### Requirement
The answer must restate the records below word for word.

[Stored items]
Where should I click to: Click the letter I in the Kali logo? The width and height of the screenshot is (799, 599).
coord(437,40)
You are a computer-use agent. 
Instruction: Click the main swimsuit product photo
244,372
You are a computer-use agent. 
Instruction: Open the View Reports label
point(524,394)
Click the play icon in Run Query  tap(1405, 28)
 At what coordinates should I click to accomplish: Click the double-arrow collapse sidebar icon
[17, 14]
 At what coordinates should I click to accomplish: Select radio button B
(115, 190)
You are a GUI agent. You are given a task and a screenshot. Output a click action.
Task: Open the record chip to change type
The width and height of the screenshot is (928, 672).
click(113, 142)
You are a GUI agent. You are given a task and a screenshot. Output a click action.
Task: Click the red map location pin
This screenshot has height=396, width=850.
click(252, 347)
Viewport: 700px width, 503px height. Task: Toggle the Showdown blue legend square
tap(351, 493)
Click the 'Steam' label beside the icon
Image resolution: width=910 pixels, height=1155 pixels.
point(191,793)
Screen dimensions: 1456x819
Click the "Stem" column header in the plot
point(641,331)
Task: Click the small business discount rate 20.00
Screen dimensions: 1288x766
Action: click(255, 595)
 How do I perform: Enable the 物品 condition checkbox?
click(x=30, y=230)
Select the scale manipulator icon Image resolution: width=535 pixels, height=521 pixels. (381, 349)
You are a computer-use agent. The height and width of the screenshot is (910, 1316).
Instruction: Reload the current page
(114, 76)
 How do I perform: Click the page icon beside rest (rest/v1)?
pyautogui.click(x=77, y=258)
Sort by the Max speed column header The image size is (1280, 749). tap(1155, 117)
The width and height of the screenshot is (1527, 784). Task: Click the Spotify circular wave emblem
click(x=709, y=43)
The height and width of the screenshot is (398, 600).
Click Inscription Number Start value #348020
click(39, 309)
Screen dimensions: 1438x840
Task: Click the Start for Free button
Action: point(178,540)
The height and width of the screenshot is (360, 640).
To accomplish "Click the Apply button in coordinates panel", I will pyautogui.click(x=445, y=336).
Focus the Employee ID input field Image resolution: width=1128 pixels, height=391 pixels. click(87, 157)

### Result of this exercise
Where should I click to: Click the letter I in the Kali logo? The width and height of the screenshot is (799, 599).
coord(437,40)
You are a computer-use agent. 
Instruction: Click the main swimsuit product photo
244,372
You are a computer-use agent. 
Instruction: Open the View Reports label
point(524,394)
Click the play icon in Run Query  tap(1405, 28)
 At what coordinates should I click to accomplish: Click the double-arrow collapse sidebar icon
[17, 14]
 At what coordinates should I click to accomplish: Select radio button B
(115, 190)
You are a GUI agent. You are given a task and a screenshot. Output a click action.
Task: Open the record chip to change type
The width and height of the screenshot is (928, 672).
click(113, 142)
You are a GUI agent. You are given a task and a screenshot. Output a click action.
Task: Click the red map location pin
This screenshot has height=396, width=850.
click(252, 347)
Viewport: 700px width, 503px height. Task: Toggle the Showdown blue legend square
tap(351, 493)
Click the 'Steam' label beside the icon
Image resolution: width=910 pixels, height=1155 pixels.
point(191,793)
Screen dimensions: 1456x819
Click the "Stem" column header in the plot
point(641,331)
Task: Click the small business discount rate 20.00
Screen dimensions: 1288x766
Action: click(255, 595)
 How do I perform: Enable the 物品 condition checkbox?
click(x=30, y=230)
Select the scale manipulator icon Image resolution: width=535 pixels, height=521 pixels. (381, 349)
You are a computer-use agent. The height and width of the screenshot is (910, 1316).
Instruction: Reload the current page
(114, 76)
 How do I perform: Click the page icon beside rest (rest/v1)?
pyautogui.click(x=77, y=258)
Sort by the Max speed column header The image size is (1280, 749). tap(1155, 117)
The width and height of the screenshot is (1527, 784). Task: Click the Spotify circular wave emblem
click(x=709, y=43)
The height and width of the screenshot is (398, 600).
Click Inscription Number Start value #348020
click(39, 309)
Screen dimensions: 1438x840
Task: Click the Start for Free button
Action: point(178,540)
The height and width of the screenshot is (360, 640).
To accomplish "Click the Apply button in coordinates panel", I will pyautogui.click(x=445, y=336).
Focus the Employee ID input field Image resolution: width=1128 pixels, height=391 pixels. click(87, 157)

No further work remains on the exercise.